# Photoshop stürzt ab...



## rex (24. April 2005)

Hallo, 

hab den Dell Dimension 5000 gekauft, und jetz  Photoshop installiert und das Programm stürzt immer wenn ich was mache, woran kann das liegen ? 

Danke schon im voraus.


----------



## rex (24. April 2005)

hat jemand eine Idee warum das so ist ?


----------



## Andreas Späth (24. April 2005)

Naja hellsehen kann ich und der Rest des Forums nicht.
Kommt eine Fehlermeldung ?
Welche Photoshopversion ?
Welches Betriebssystem/Servicepack ?


----------



## rex (24. April 2005)

Hallo, 

Sorry hab ganz vergessen.

Es kommt keine Fehlermeldung , Version 8.0.1 , Windows Xp Servicepack 2

Und wenn ich speichern will, gehe ich ja zum Speichern in.. wenn ich auf den x (schließen) klicke, stürzt das Programm auch .


----------



## rex (25. April 2005)

braucht ihr mehr angaben ?


----------



## Andreas Späth (25. April 2005)

Eigentlich nicht, wenn ein Programm einfach so sich verabschiedet ist das schon seltsam.
Hast du mal versucht PS zu deinstallieren und danach eine Neuinstallation ?


----------



## rex (28. April 2005)

Ja habe ich, hilft nicht, also bei dem anderen meienn alten pc läufts wunderbar.


----------



## Ellie (28. April 2005)

Hallo rex,

das kann alles sein, deshalb gibt es keine konkreten Antworten. Ich setze voraus Du hast eine Originalversion? (Gecrackte Versionen verursachen häufiger Probleme)

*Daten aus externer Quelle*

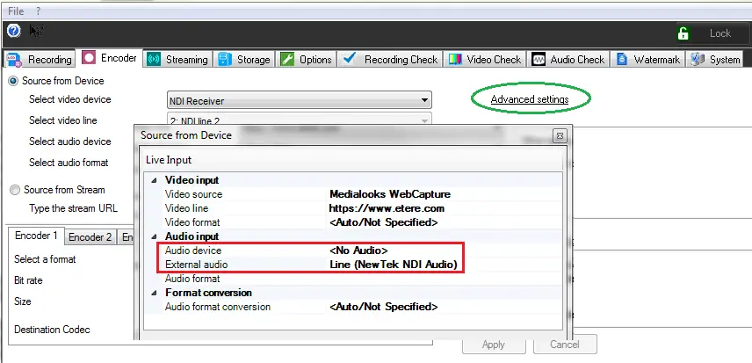This screenshot has width=752, height=363.
Task: Switch to the System tab
Action: click(715, 60)
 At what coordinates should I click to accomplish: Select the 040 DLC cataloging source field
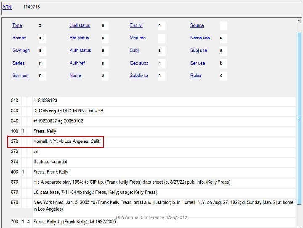tap(68, 111)
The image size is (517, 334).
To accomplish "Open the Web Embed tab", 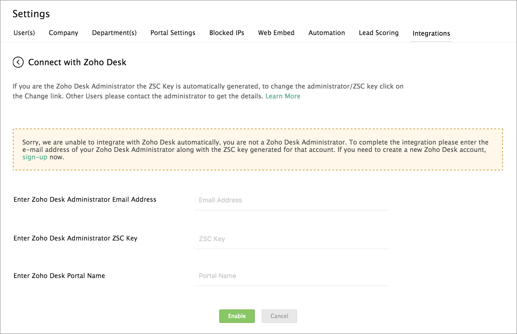I will click(x=276, y=33).
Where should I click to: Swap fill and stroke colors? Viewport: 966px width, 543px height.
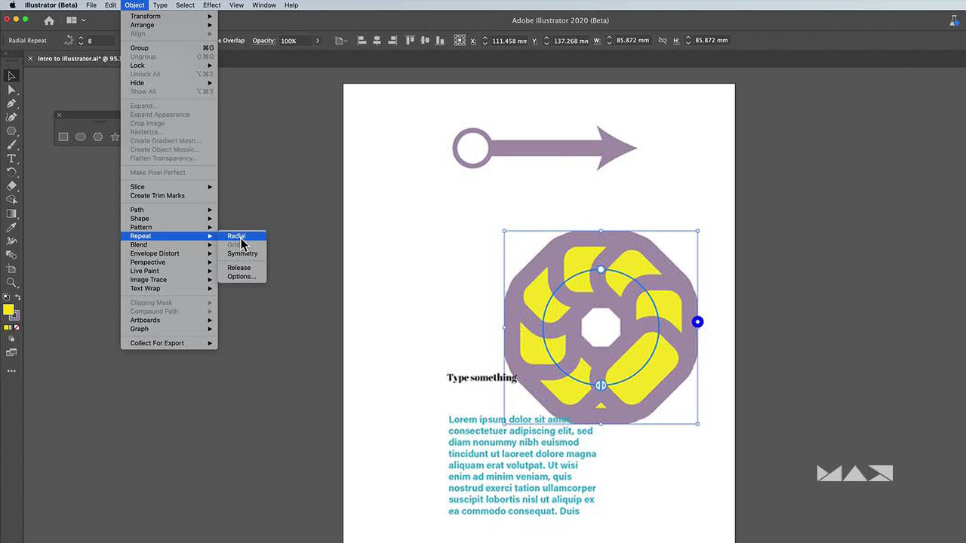[17, 298]
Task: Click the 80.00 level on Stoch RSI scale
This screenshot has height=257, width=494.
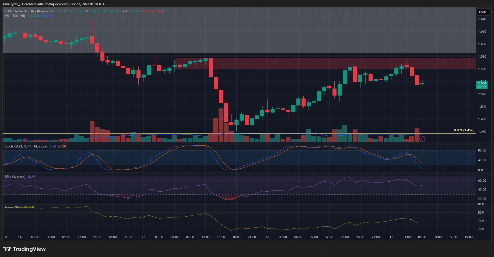Action: pyautogui.click(x=482, y=150)
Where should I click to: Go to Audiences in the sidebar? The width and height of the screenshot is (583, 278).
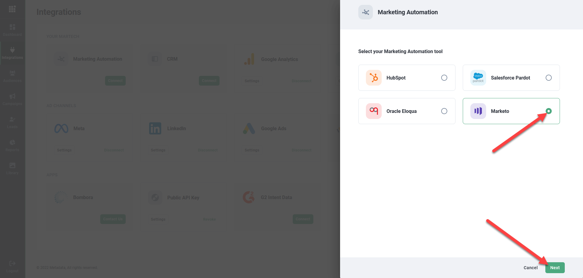point(12,76)
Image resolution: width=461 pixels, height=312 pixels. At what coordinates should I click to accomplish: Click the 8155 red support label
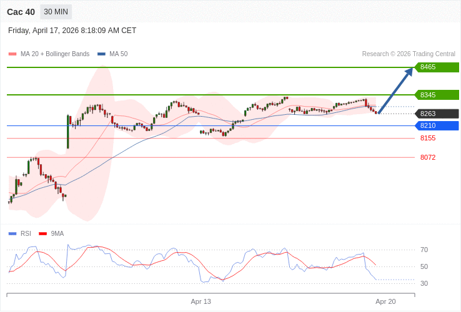pyautogui.click(x=428, y=138)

Dann könnte es evtl. eine defekte RAM-Bank sein, das Problem hatte ich mal, da stürzten nicht alle sondern nur einige Programme und das willkürlich ab. Hast Du zwei Riegel drin, einfach mal ausprobieren ob einer davon defekt ist.

Stürzen die andere RAM-intensive Programme auch ab?

Gruß,
Ellie


----------